Business is a game of calculated risk. – Zero Risk is not an option.

We are all risk takers! Everyday we take risks; it can be as simple as crossing the street or as complex as investing in the stock market. Every business is a risk in itself; some can have very minimal consequences with limited earnings. For example, a lemonade stand wouldn’t involve the same amount of risk as manufacturing space shuttle equipment. Bigger investments bring about bigger risks but, also bigger rewards, if successful. At the end of the day the more risk anyone takes, the greater the potential on the returns. But it’s all up to the individual and his/her ability to take chances, and capitalize on them.

One of the first questions you should ask yourself when starting your own business is; what risks am I willing to take to achieve my goals? To put you in the right direction try thinking in terms of risk equaling returns where, higher risk equals higher returns, and no risk equals zero returns. What you should do is begin by identifying all the risks involved in your venture and reduce them to an acceptable level where, you can operate your business efficiently and stress-free.

The following is a five step Risk Management process and examples on how to enhance you and your company’s value by identifying and proactively managing your risks effectively.

Step 1: Identify Risk – Identify and register ALL risks, no matter how insignificant they may seem at the moment. Do a brainstorming session with your co-workers and family members, everyone will have a different take on it, and that is what you need.

Step 2:
Evaluate Risk – Determine the impact each risk can have on future operations.

Step 3:
Analyze Risk – Create “what if” type scenarios. Locate the source for each of the potential risks. Be sure to recognize WHERE, WHEN and HOW the risks may arise.

Step 4:
Deal with Risk - Create a chart and look for a comfort zone; be proactive about this, once you encounter the risk it may be too late to plan your way out. Put procedures in place to assist you, in the event of any identified risks occurring. You can download a Free Risk Management Chart from: http://www.itengineer.com/risk.html

Step 5:
Monitor Risks - Do not let your risk manage you, rather learn to manage them effectively and efficiently. Monitor them and just like a business plan, they need to be reevaluated and updated on a regular basis.

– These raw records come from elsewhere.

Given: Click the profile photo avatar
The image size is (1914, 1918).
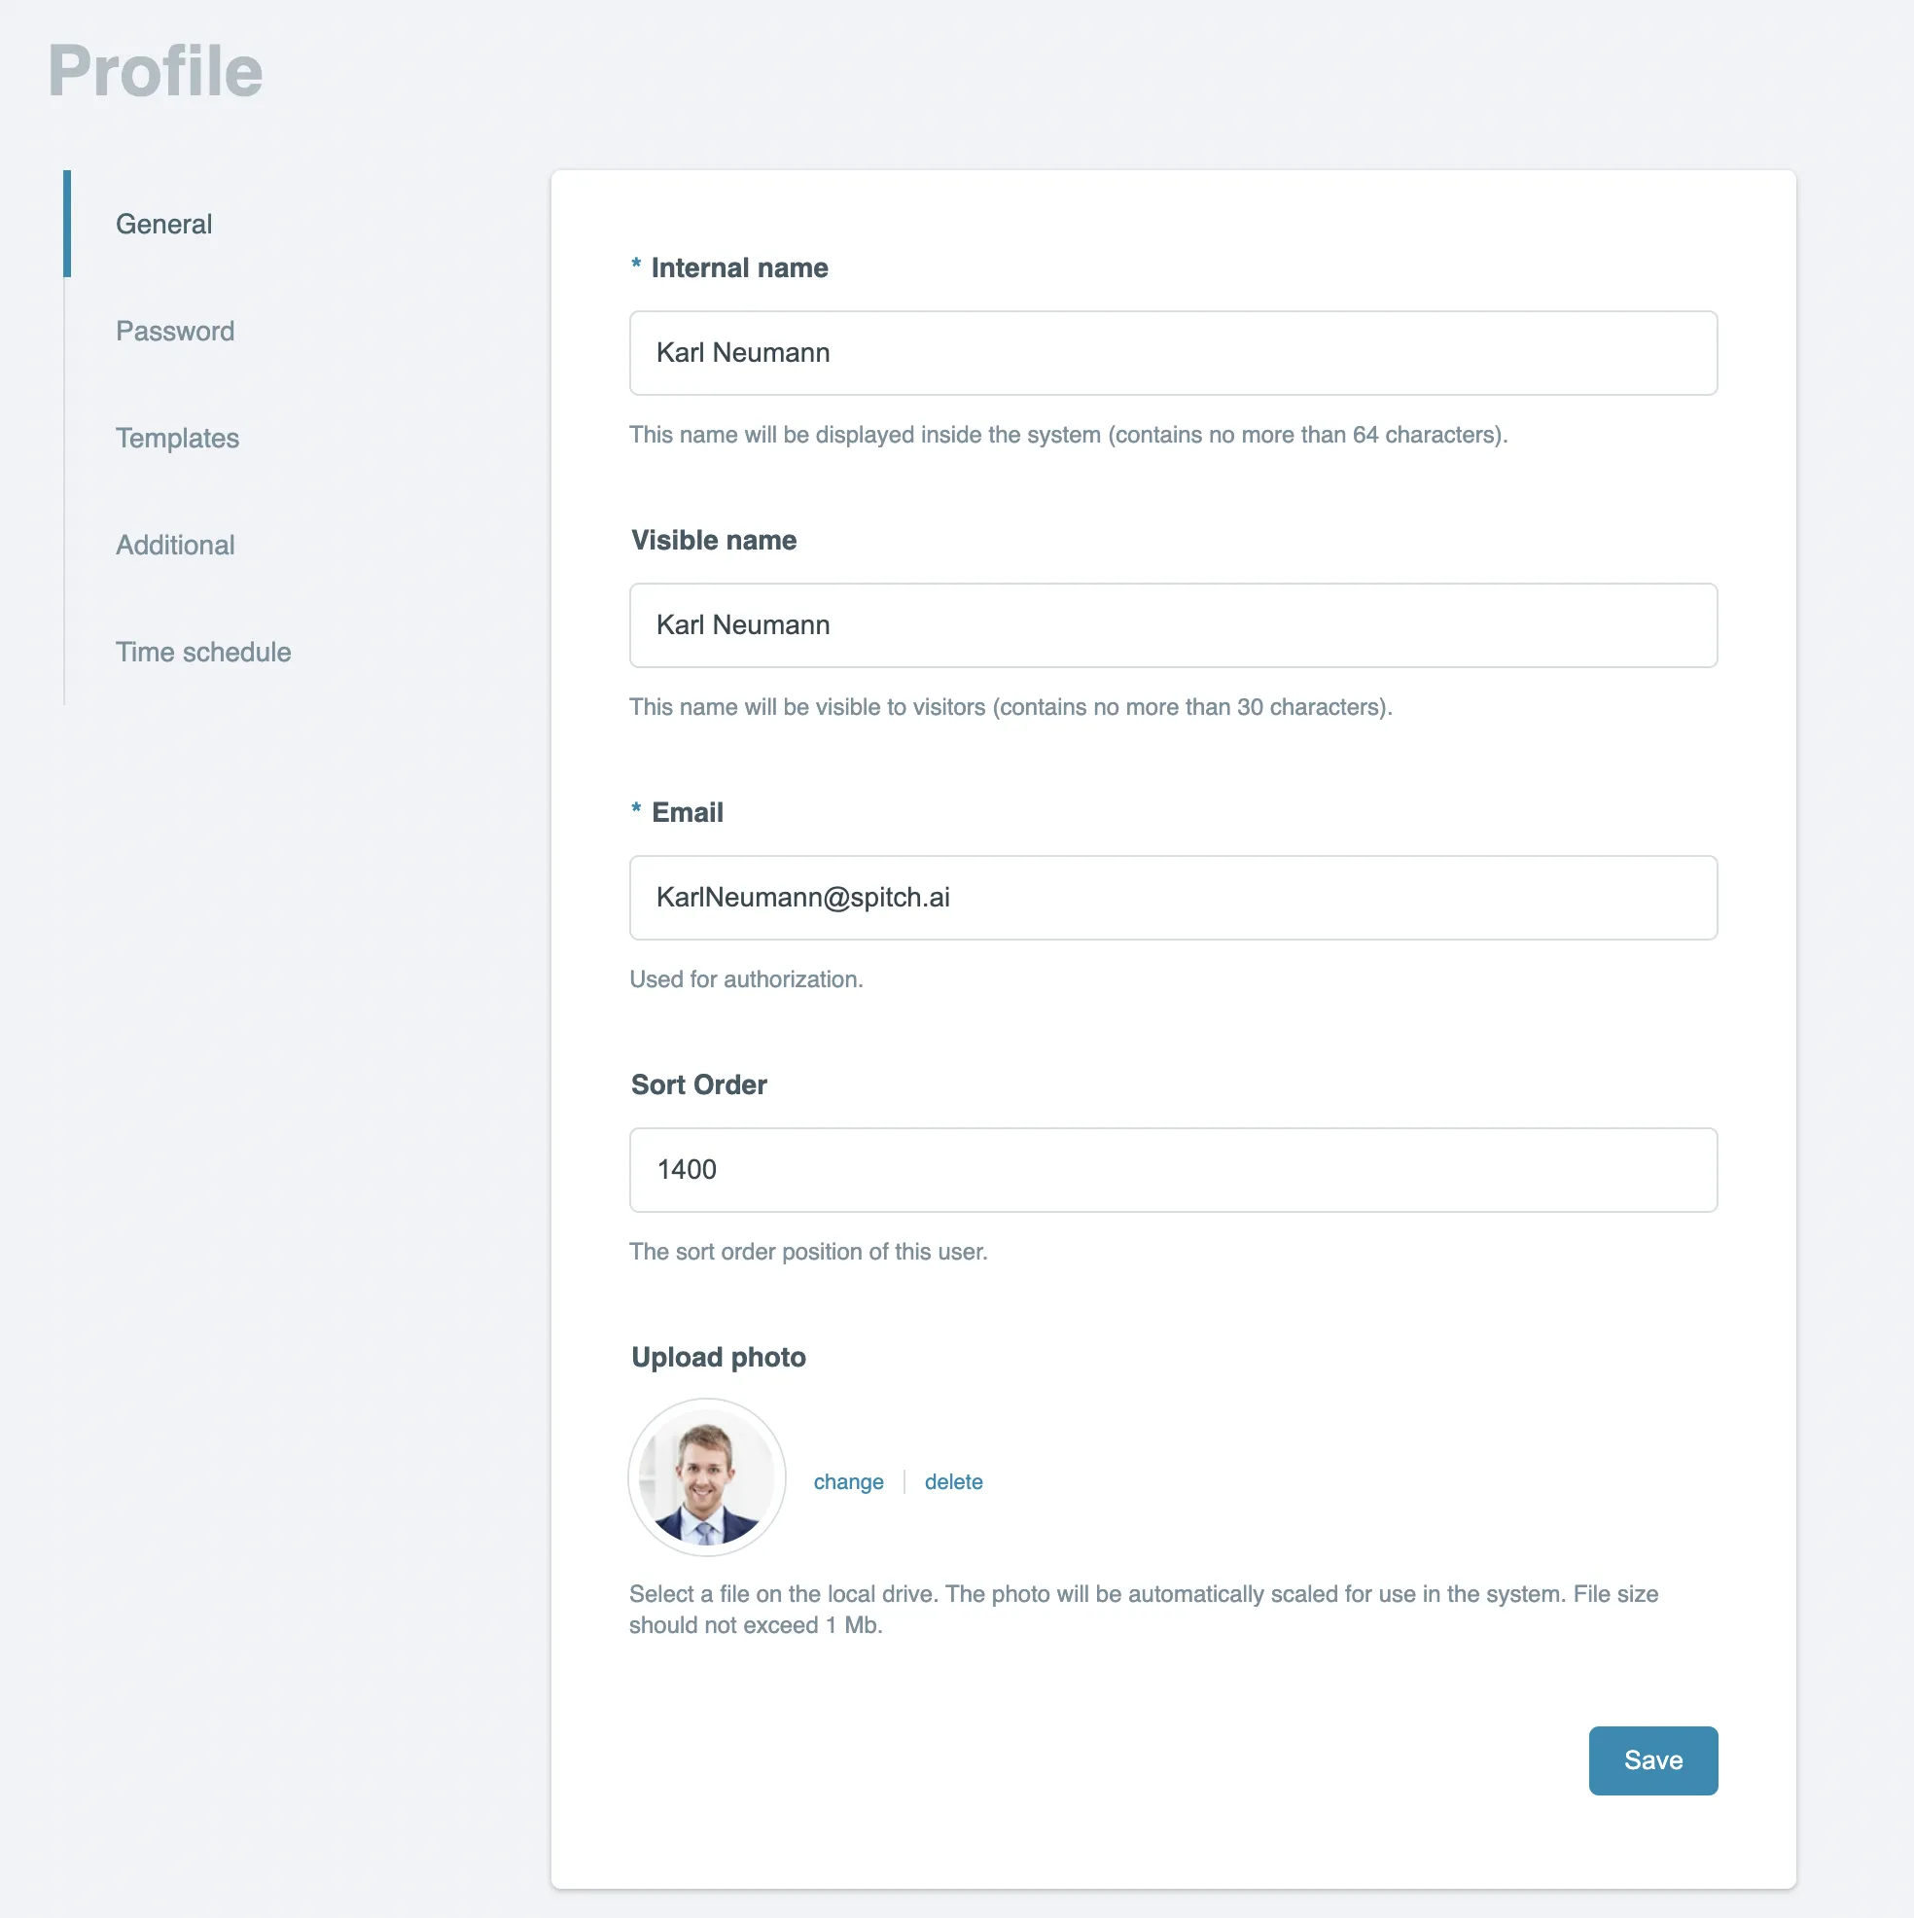Looking at the screenshot, I should click(707, 1477).
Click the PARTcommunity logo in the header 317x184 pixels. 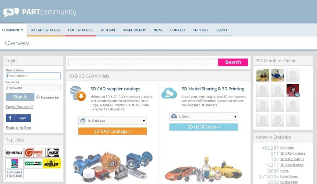[40, 12]
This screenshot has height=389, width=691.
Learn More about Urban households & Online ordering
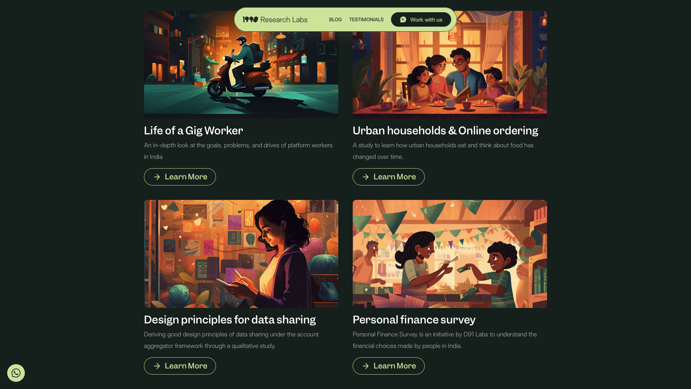[x=389, y=177]
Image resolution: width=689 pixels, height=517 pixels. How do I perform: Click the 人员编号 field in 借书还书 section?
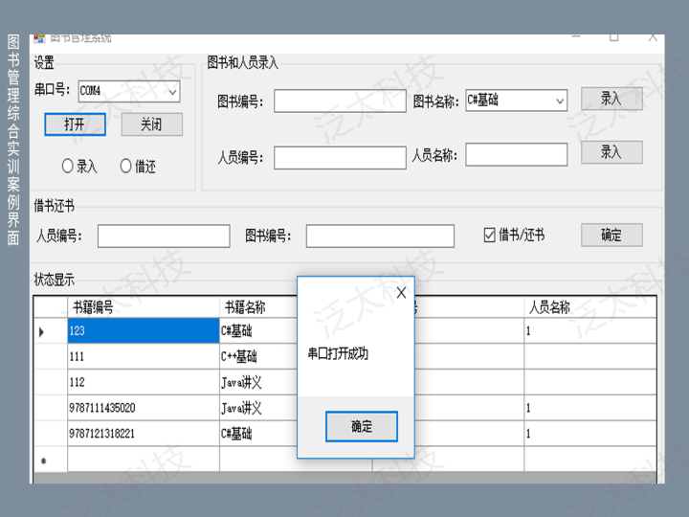[164, 236]
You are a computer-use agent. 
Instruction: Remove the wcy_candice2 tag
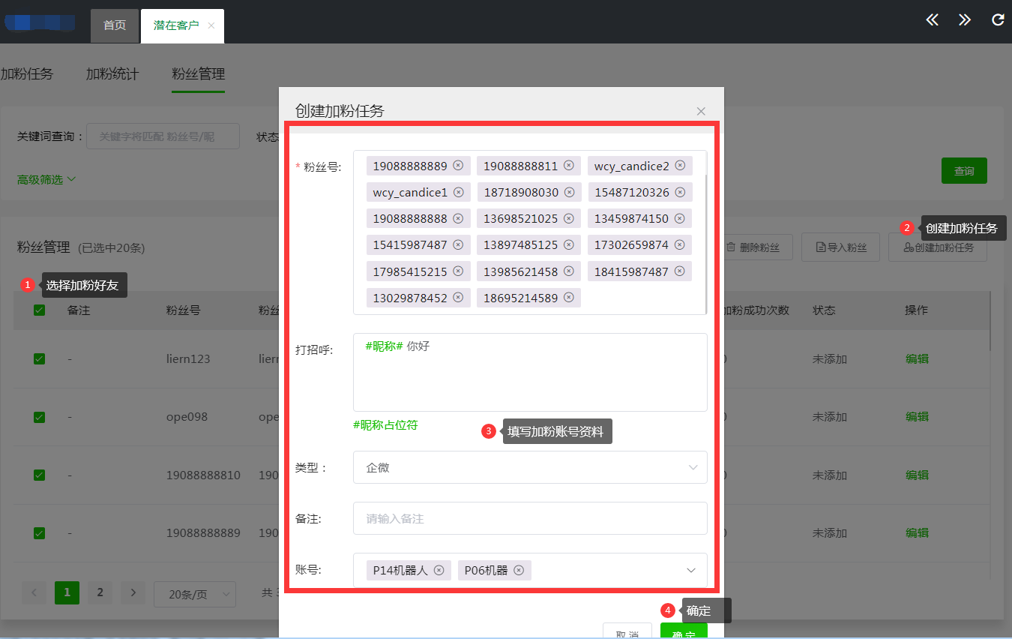click(680, 166)
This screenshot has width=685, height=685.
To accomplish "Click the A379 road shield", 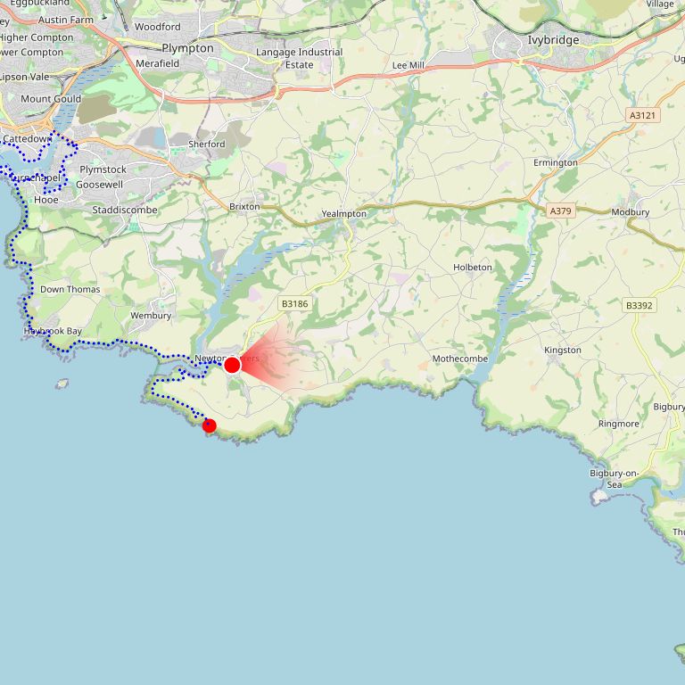I will click(560, 211).
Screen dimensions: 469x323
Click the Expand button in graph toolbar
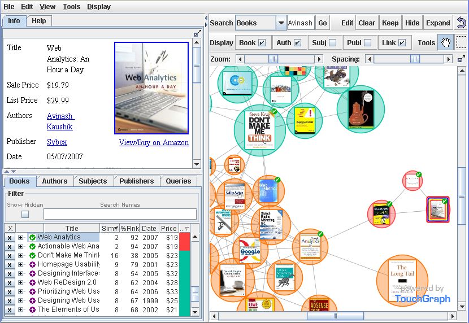tap(438, 23)
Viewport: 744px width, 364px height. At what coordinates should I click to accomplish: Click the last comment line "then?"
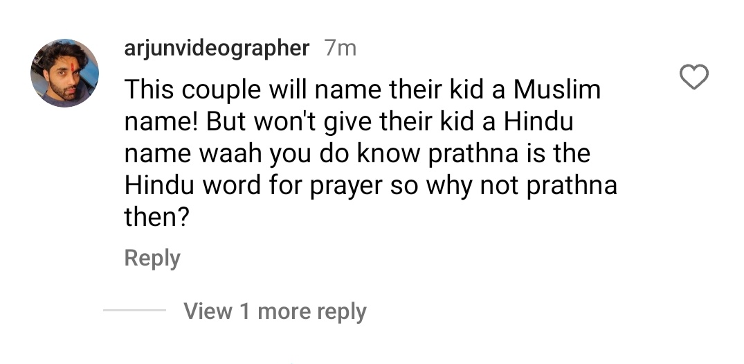pyautogui.click(x=156, y=217)
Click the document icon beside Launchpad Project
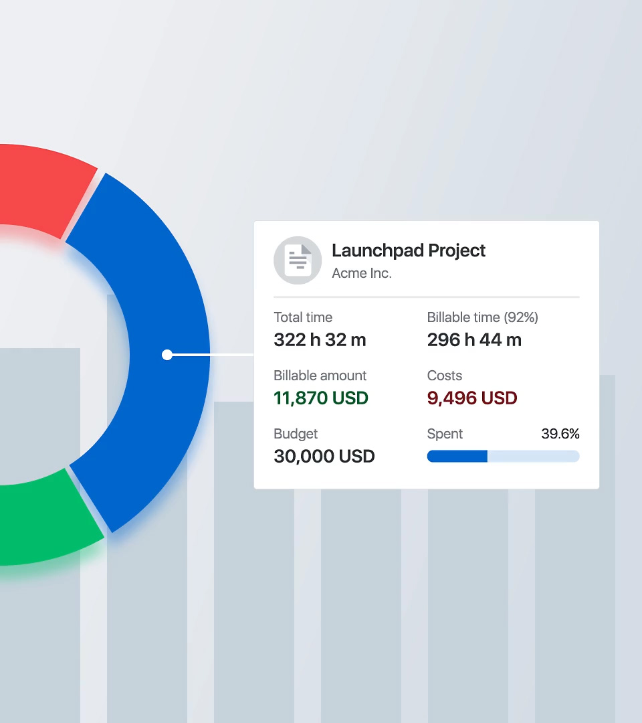Viewport: 642px width, 723px height. 298,260
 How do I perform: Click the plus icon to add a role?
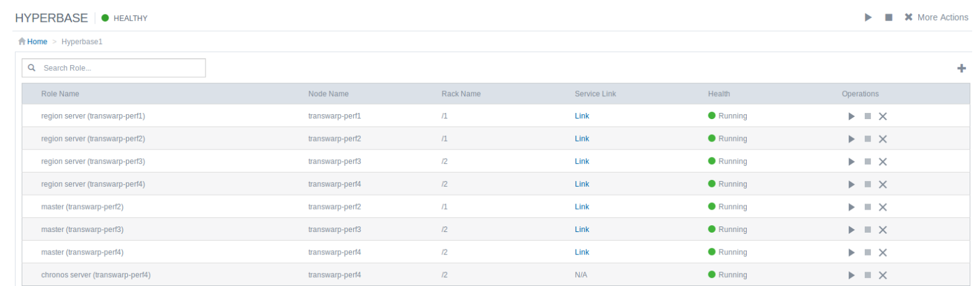(x=961, y=68)
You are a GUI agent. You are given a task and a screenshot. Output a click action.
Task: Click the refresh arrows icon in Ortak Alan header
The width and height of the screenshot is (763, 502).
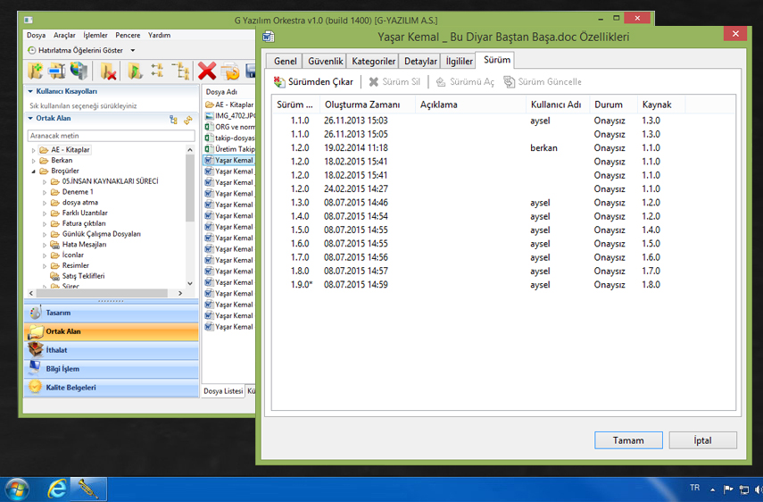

Risks are not always negative rather avoiding it can be seen as not seizing the moment. Not closing in on an opportunity for growth because of risk paranoia which, is in itself a risk. With this in mind, make sure you balance your risk versus return formula. The best way to avoid failure is to be proactive in both your personal and business life.

Example of Risks:
1) Health Risks
2) Family problems
3) Operational Risks
4) Marketing Risks
5) Human Resources Risks
6) Legal Risks
7) Financial Risks
8) Environmental / External Risks
9) Information Technology Risks
10) Physical and Data Security Risks

You should always know your risk tolerance level, and be able to identify all the risks and reduce them to an acceptable level.